Guido Burgstaller hat nicht viel getroffen diese Saison, drei Mal bloß in der Fußball-Bundesliga. Was dann aber folgt, ist sehr viel auf einmal.

Wieder mal nicht getroffen: Guido Burgstaller Foto: dpa

E s gibt Spieler, die nach Toren nicht jubeln; und dann gibt es Spieler, die es nicht interessiert, wie man jubelt. Letztere sind häufig Verteidiger, die sich nie einen Kopf darüber gemacht haben, weil die Vorstellung, dass sie je einmal treffen, eine sehr abstrakte war. Ganz selten aber gibt es auch einen Stürmer, den es nicht juckt, wie er aussieht, wenn er sich freut. Guido Burgstaller ist so einer.

Burgstaller macht, wenn er ein Tor macht, alles auf einmal.
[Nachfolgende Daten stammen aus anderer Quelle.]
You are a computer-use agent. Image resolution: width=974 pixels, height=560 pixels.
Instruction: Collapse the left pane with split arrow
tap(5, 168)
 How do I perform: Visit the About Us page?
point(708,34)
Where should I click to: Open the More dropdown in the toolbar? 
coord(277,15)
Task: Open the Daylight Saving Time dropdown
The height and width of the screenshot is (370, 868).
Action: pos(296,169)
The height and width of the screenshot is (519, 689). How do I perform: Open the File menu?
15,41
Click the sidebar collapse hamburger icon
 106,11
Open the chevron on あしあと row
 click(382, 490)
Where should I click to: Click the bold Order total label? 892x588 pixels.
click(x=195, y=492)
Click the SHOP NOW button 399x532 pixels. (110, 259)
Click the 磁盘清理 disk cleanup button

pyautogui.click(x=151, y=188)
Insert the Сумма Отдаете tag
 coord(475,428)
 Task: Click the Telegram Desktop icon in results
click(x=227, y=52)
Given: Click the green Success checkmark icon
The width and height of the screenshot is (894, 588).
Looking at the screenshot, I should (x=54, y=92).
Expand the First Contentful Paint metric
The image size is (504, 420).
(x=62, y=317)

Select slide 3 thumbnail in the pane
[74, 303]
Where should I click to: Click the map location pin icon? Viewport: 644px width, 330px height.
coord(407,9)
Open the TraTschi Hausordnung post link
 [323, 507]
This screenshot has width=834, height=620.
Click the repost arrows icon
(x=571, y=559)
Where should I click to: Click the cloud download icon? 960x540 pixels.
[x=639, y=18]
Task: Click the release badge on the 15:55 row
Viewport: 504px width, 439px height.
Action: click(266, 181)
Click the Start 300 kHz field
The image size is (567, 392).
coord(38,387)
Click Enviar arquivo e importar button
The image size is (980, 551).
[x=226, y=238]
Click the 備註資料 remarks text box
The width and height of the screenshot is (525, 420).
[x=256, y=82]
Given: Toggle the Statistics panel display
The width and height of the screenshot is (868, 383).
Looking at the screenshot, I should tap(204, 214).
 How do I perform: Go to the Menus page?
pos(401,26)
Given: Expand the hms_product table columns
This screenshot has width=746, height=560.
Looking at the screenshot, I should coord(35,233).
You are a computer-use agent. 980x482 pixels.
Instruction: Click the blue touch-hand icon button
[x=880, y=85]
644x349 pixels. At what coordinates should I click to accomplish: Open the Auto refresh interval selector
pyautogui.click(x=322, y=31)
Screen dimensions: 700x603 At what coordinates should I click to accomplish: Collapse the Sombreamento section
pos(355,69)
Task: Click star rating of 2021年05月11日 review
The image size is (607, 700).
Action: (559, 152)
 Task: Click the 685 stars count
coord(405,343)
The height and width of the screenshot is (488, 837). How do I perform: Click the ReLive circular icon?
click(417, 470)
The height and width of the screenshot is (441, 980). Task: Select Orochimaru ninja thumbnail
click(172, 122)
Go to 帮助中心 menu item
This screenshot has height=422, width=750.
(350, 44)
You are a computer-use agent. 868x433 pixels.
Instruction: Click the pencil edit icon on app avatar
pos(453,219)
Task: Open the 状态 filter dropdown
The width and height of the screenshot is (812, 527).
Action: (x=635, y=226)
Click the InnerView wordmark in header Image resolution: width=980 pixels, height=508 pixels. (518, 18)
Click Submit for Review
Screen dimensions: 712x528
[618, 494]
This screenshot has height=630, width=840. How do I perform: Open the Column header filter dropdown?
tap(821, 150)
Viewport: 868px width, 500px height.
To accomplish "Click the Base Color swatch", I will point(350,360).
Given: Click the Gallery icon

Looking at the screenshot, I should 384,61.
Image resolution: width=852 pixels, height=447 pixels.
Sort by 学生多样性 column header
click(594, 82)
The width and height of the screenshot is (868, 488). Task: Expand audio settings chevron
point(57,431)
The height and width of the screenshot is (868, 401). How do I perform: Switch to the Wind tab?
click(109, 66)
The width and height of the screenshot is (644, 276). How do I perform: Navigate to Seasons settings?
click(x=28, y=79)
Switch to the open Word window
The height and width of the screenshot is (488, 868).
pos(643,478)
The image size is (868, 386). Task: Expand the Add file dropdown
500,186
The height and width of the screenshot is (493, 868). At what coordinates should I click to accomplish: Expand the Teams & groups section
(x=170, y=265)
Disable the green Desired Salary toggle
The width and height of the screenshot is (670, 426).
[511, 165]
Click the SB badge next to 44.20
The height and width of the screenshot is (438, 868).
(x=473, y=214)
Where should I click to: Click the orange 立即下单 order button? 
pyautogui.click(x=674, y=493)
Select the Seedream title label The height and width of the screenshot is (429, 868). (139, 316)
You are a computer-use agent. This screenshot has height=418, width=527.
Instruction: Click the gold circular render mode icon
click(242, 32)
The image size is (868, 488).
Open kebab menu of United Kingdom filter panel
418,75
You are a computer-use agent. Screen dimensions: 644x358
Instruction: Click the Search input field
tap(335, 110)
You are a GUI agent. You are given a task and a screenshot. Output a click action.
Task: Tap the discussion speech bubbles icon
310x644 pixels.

Er winkt, er läuft, er lacht, er klatscht ab, schaut nach rechts, nach links, nach oben und nach unten, ganz so wie er lustig ist. Er denkt nicht darüber nach, wie es wirken könnte; und gerade deshalb wirkt es so unkoordiniert, ungelenk. Es ist etwas Kindliches in diesem Jubel, etwas sehr sympathisches; gerade weil er nicht so tut, als wäre er authentisch, ist er es.

Der Torjubel ist die ideale Mischung aus Inszenierung und Emotion. Er ist künstlich genug, um nicht intuitiv zu wirken; und er ist emotional genug, um die künstliche Überformung ironisch zu brechen. Es ist ein Authentizitätstheater, das keiner richtig ernst nimmt; Mario Gomez etwa zieht nach seinen (seltener werdenden) Toren eine imaginäre Muleta vor sich durch die Luft, als wäre er ein Stierkämpfer. Das tut er, weil er spanische Wurzeln hat. In der Regel lächelt er dabei, weil er sich über sein Tor freut, was die ganze Geste wieder aufhebt: kein Matador würde während einer Corrida lächeln.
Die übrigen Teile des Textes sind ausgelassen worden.